Since the Snowden episode of revelation of mass global surveillance by US intelligence agencies, various governments started forcing tech companies like Google, Apple and Microsoft to set-up and maintain their servers within the boundaries of their respective countries to keep them within the reach of law.
The US government has had the power to force US-based tech companies to hand over data stored in data centers beyond US orders with a court order. But now the game is changing with the recent court decision. Such data centers could once again prove to be a safe haven.
The Second Circuit Court of Appeals in New York ruled Thursday that the United States government cannot force tech companies to give the FBI or other federal authorities access to their non-US customers’ data stored on servers located in other countries.
The Stored Communications Act which allows the US govt to ask for domestically stored from the tech companies but this does not apply to electronic data stored overseas.
The decision [PDF] was Microsoft’s appeal of an SCA warrant originally issued by the US Justice Department in 2014. The search warrant demanded the emails of a Microsoft customer suspected in an international drug trafficking case.
Microsoft had handed over all the data stored in it’s US based servers but refused to comply with the DoJ for the data stored in it’s servers in Ireland.
All the Circuit judges favored Microsoft ruling that the act when formed by Congress was not intended to apply outside the United States.
“We conclude that Congress didn’t intend the SCA’s warrant provisions to apply extraterritorially,” the 43-page decision reads. “The SCA warrant in this case may not lawfully be used to compel Microsoft to produce to the government the contents of a customer’s email account stored exclusively in Ireland.”
So the decision limits the DoJ’s ability to collect any foreign communications data from data centers beyond US borders.

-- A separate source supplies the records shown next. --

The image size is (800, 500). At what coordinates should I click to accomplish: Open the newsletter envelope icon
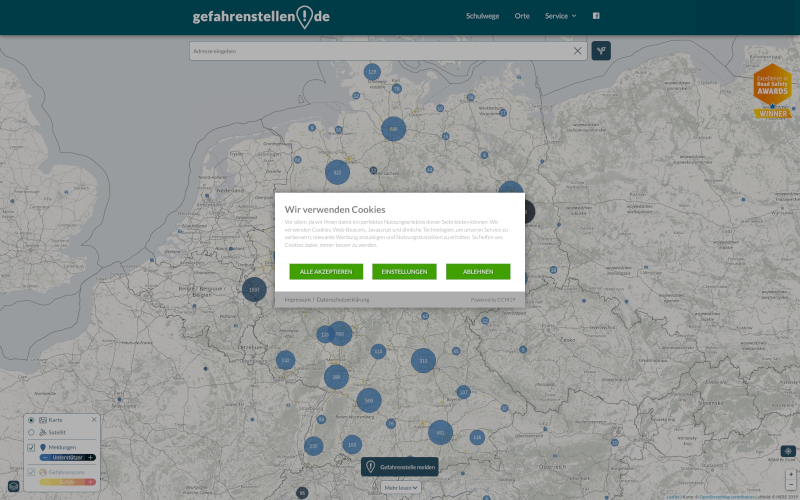(13, 487)
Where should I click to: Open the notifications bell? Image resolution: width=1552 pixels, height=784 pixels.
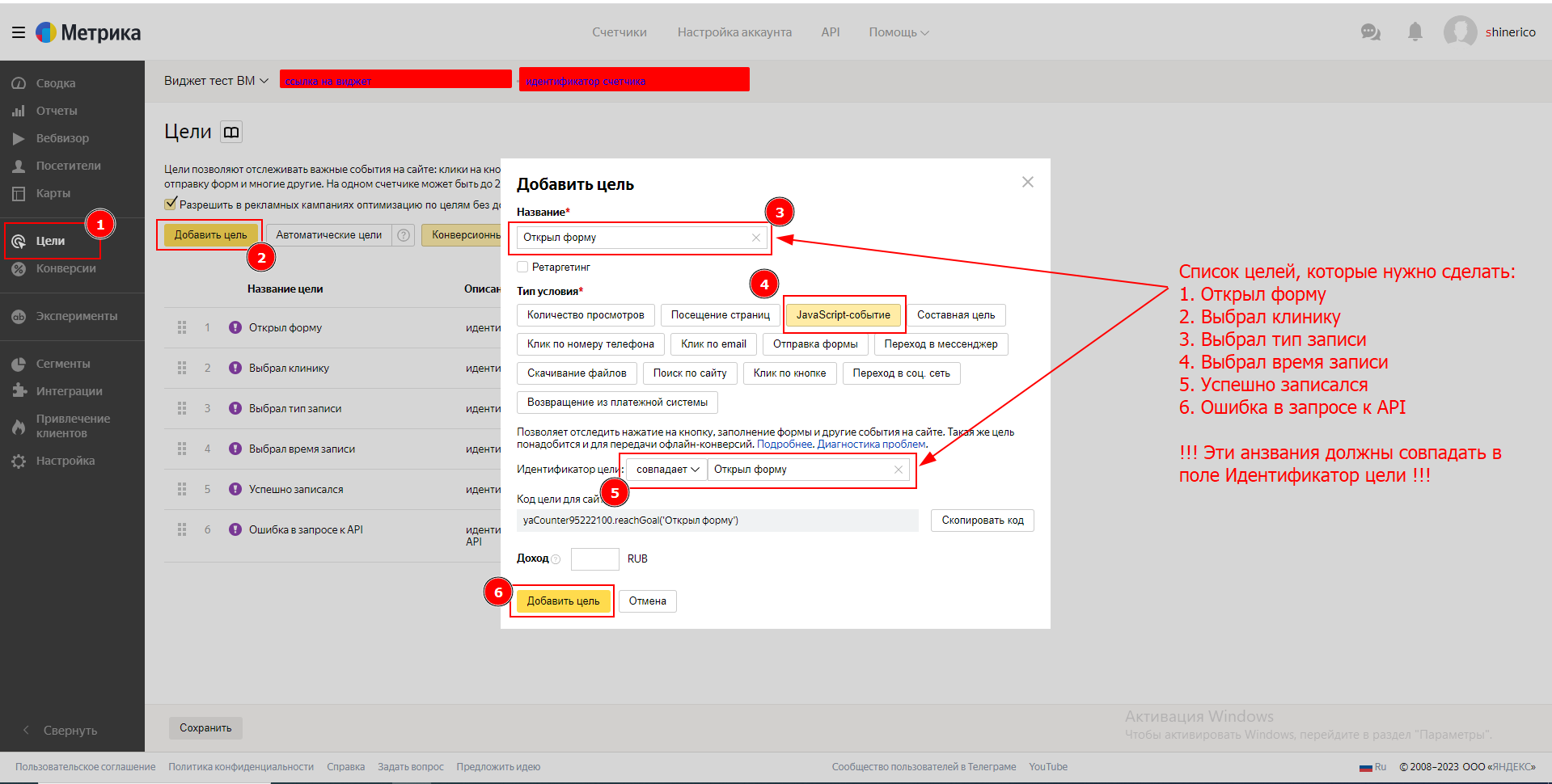pyautogui.click(x=1415, y=32)
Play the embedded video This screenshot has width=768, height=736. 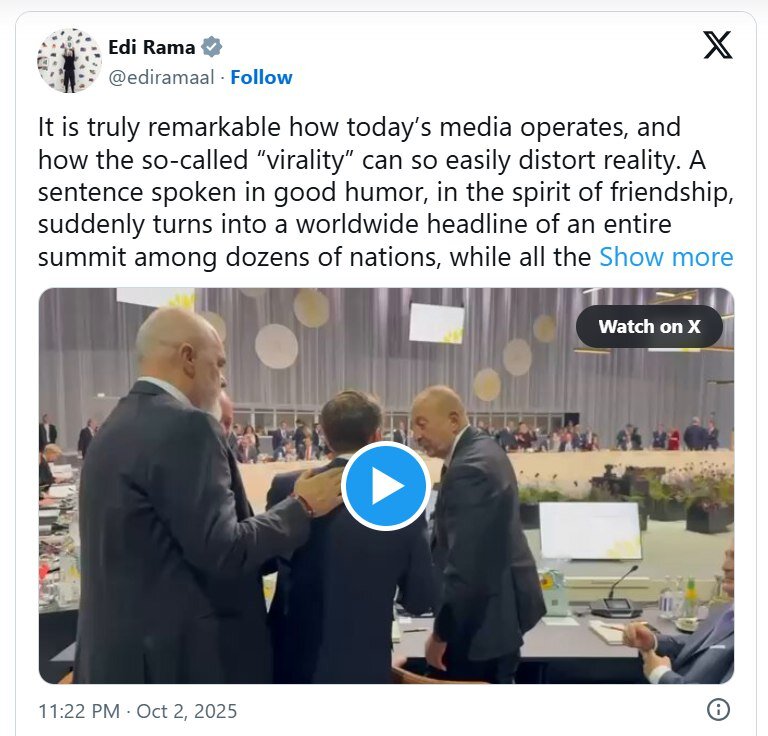coord(386,486)

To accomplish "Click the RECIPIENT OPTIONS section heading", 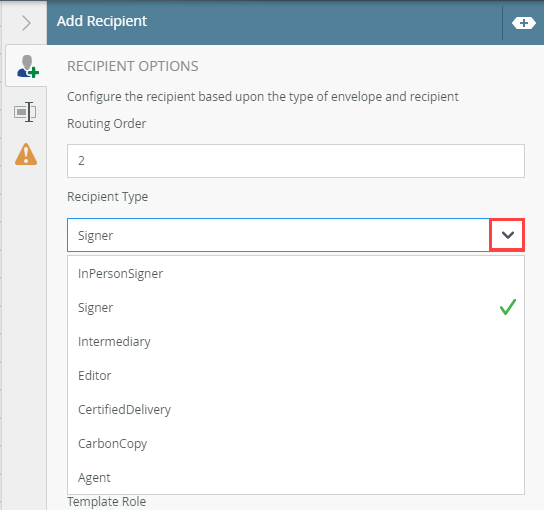I will click(133, 66).
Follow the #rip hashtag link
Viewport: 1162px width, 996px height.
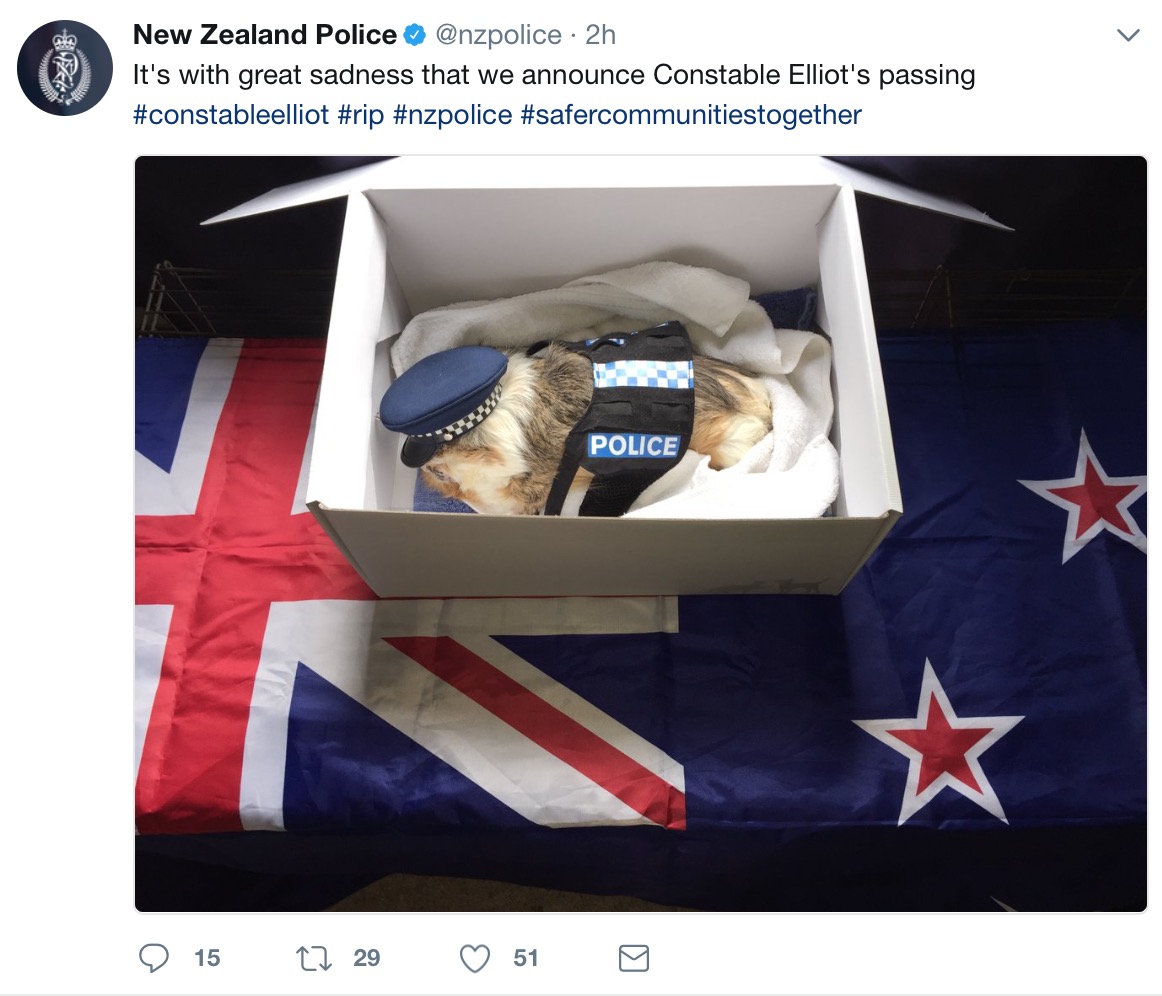tap(361, 115)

Microsoft general counsel Brad Smith applauded the ruling, saying:
“As a global company we have long recognized that if people around the world are to trust the technology they use, they need to have confidence that their personal information will be protected by the laws of their own country. Today’s decision means it is even more important for Congress and the executive branch to come together to modernize the law.”
It hasn’t been revealed yet whether the person involved in the drug trafficking case was a US citizen or not. Also, the DoJ might appeal against the ruling further.